[Text]
-- Start --

Ryan Gentry: It’s a great question, and it’s one that really drove our decision to focus on Taro this year.
Rewind to Bitcoin 2021 when we got news of the El Salvador bitcoin legal tender law, we got Jack Maller’s amazing presentation. That kick-started this massive wave of emerging markets’ adoption of Lightning, Lightning apps and Lightning wallets everywhere from Brazil to Argentina to El Salvador, Nigeria, Ghana, South Africa, Vietnam, like all around the world.
I think the coolest part of my job is that I get to work with Bitcoin entrepreneurs and Bitcoin developers all around the world who are all trying to get Lightning adopted. In discussing with them all of last year as they were getting hit with tons of new signups, tons of new adoption, we were very excited.
As the year started coming to a close, we kept hearing this repeated thing from these entrepreneurs in emerging markets that was like, “OK, this has been the best year ever, huge adoption, numbers all up and to the right and I have now successfully acquired all the Bitcoiners, like in Chiang Mai, Vietnam.” Neutron Pay: “We got all the Bitcoiners. We have acquired all of ’em. They’re all using our app. It’s amazing. This is great. The next tier of users that we’re looking to acquire, they want the dollar.”
That was just something that we kept hearing from all around the world, from South America to Africa to Southeast Asia was that there’s this next group of users that we want to onboard into the Bitcoin ecosystem, but using bitcoin for everyday payments was a little too much and they really wanted to use the dollar.

-- End --

[Dataset excerpt]
-- Start --

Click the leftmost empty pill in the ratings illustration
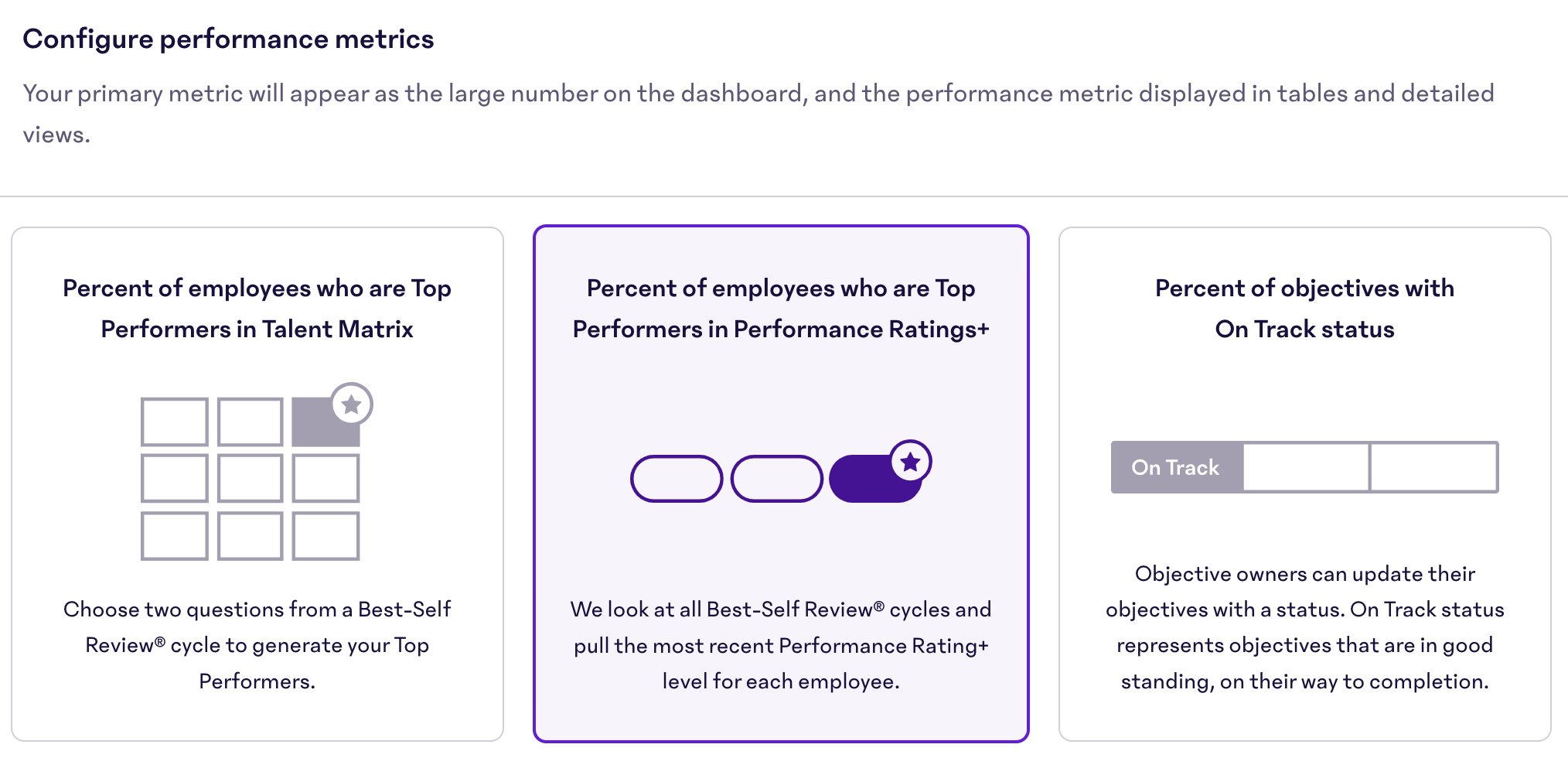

-- End --

[What the task asks]
Could you carry the interview about Lightning adoption in emerging markets forward from its final sentence? These lines have no connection to the interview about Lightning adoption.

[Reply]
Of course, being at Lightning Labs, by definition, you’re a Bitcoin Maximalist. I think everybody on the team is extremely bullish on bitcoin. We wouldn’t be building a payments protocol on top of Bitcoin if we weren’t bullish on bitcoin the asset. But we just kept hearing from these real people out in the world, trying to solve real problems and trying to grow adoption of their apps that they really need the dollar.
I think that that’s just one of those things where if we can provide the same Lightning experience, we can onboard more users to the Lightning Network, we can help out all of the startups that are pushing Bitcoin infrastructure and bringing users in and trying to educate users on why bitcoin is important, if we can give them this tool that allows them to reach the next 50,000 users, 100,000 users, million users, I think that’s an absolute win. I think that’s a huge, huge boom to the ecosystem and it’s just following user demand, which I think is really important.
One side benefit of this that I think is not discussed very much is because Taro is running on Bitcoin rails, because it requires a full Bitcoin node, because it requires a Lightning node as well, if we give the market what it wants in stablecoins, we are getting the benefit as these new companies adopt of spreading Bitcoin infrastructure and spreading Bitcoin nodes and spreading Lightning nodes and Lightning channels into all these places that maybe they wouldn’t necessarily adopt if it was just bitcoin only.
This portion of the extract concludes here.